Wiesbaden/Frankfurt - Der Platzmangel in hessischen Frauenhäusern verschärft sich nach Einschätzung von Sozialverbänden angesichts der Wohnungsnot dramatisch. Bereits seit Eröffnung der ersten Unterkünfte in den 1980er-Jahren seien die Einrichtungen so ausgelastet, dass viele Frauen und ihre Kinder abgewiesen werden müssen, sagt Monika Remé, Referentin für Frauen und Mädchen beim Paritätischen Wohlfahrtsverband in Wiesbaden.

Inzwischen könnten Frauen aber auch wenn sie stabil genug sind oft nicht aus dem Frauenhaus ausziehen, weil in vielen Städten bezahlbare Wohnungen fehlen. Daher blieben Plätze in den Einrichtungen länger besetzt als nötig.

„Frauenhäuser in ganz Hessen müssen täglich Frauen in Not und ihre Kinder abweisen”, beklagt Remé. Das Haus in Darmstadt beispielsweise konnte im vergangenen Jahr 64 Frauen mit 49 Kindern aufnehmen - musste jedoch 129 Frauen mit 127 Kindern eine Absage geben. Im Frauenhaus Bergstraße fanden 17 Frauen und 13 Kinder 2018 Unterschlupf, während 107 Frauen mit 121 Kindern abgewiesen werden mussten, erläutert die Referentin. Sowohl die Städte, als auch der ländliche Raum seien vollkommen überlastet.

„Deshalb brauchen wir mehr Platz in Frauenhäusern”, fordert Remé. In den 31 Einrichtungen gäbe es zwar 727 Plätze. Diese Zahl beziehe sich jedoch auf die Betten - die in nur 313 Zimmer ständen. „Da wir gewaltbetroffene Frauen und ihre oft traumatisierten Kinder nicht mit wildfremden Frauen und Kindern in ein Zimmer stecken können, müssen wir uns die Zahl der Zimmer ansehen, um den Bedarf festzustellen”, gibt Remé zu Bedenken. „Wir gehen von einem Bedarf von mindestens doppelt so vielen Familienzimmern aus.”

Außerdem müssten dringend mehr Übergangswohnungen zur Verfügung gestellt werden, „damit die Frauen und ihre Kinder schneller wieder in ein Leben außerhalb des Frauenhauses zurückfinden können und die Zimmer frei werden”.

Unabhängig von der aktuellen Platznot stehe Deutschland in der Pflicht, die sogenannte Istanbul-Konvention umzusetzen.

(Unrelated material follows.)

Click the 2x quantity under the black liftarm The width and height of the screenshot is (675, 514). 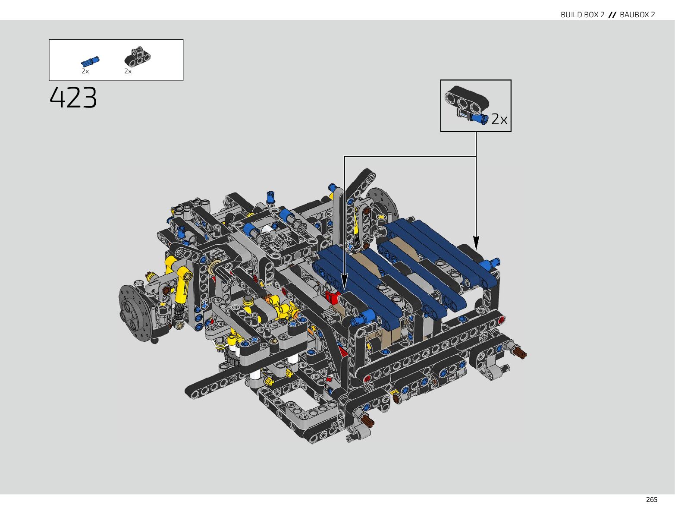(128, 72)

Das Menschenrechtsabkommen gelte seit Februar 2018. Ziel sei „Frauen vor allen Formen von Gewalt zu schützen und Gewalt gegen Frauen und häusliche Gewalt zu verhüten, zu verfolgen und zu beseitigen”. Zur Umsetzung habe sich die hessische Landesregierung in ihrem Koalitionsvertrag bekannt. „Von den Aktivitäten sind wir bisher enttäuscht”, bilanziert Remé.

Der Paritätische fordert vom Land ein Gesamtkonzept zum Schutz, zur Bekämpfung, Prävention und effektiven Strafverfolgung von Gewalt gegen Frauen. Das Konzept sollte von Sozial-, Justiz-, Kultus- und Innenministerium gemeinsam getragen werden. Dazu gehöre zwingend eine Koordinierungsstelle, die unter anderem festlegt, wo besonders dringend mehr Kapazitäten in Frauenhäusern benötigt werden.

Momentan sei vom Land nur geplant, einzelnen Häusern Geld zum Ausbau und zur Renovierung zu geben, erläutert Remé. „Die Landesregierung wird ihrer Verantwortung nicht gerecht, allen Frauen ein Leben frei von Gewalt zu ermöglichen.” Die Istanbul-Konvention empfehle unter anderem, dass pro 10 000 Einwohner ein Platz in einem Frauenhaus zur Verfügung stehen sollte. Für Hessen entspräche das etwa 625 Familienzimmer.

Aus einer Antwort des Sozialministeriums auf eine parlamentarische Anfrage der Landtags-AfD geht hervor, dass die Versorgung der einzelnen Landkreise sehr variiert: Während im Landkreis Kassel 2018 rechnerisch ein Platz pro 16 902 Einwohner zur Verfügung stand, war es in der Stadt Offenbach ein Platz pro 4023 Einwohner.

Insgesamt stellt das Land nach Angaben des Ministeriums für die Frauenhäuser jährlich 3,14 Millionen Euro bereit. 2018 seien rund 155 000 Euro und in diesem Jahr 310 000 Euro hinzugekommen. Diese Erhöhung solle kontinuierlich in den nächsten Jahren fortgeführt werden.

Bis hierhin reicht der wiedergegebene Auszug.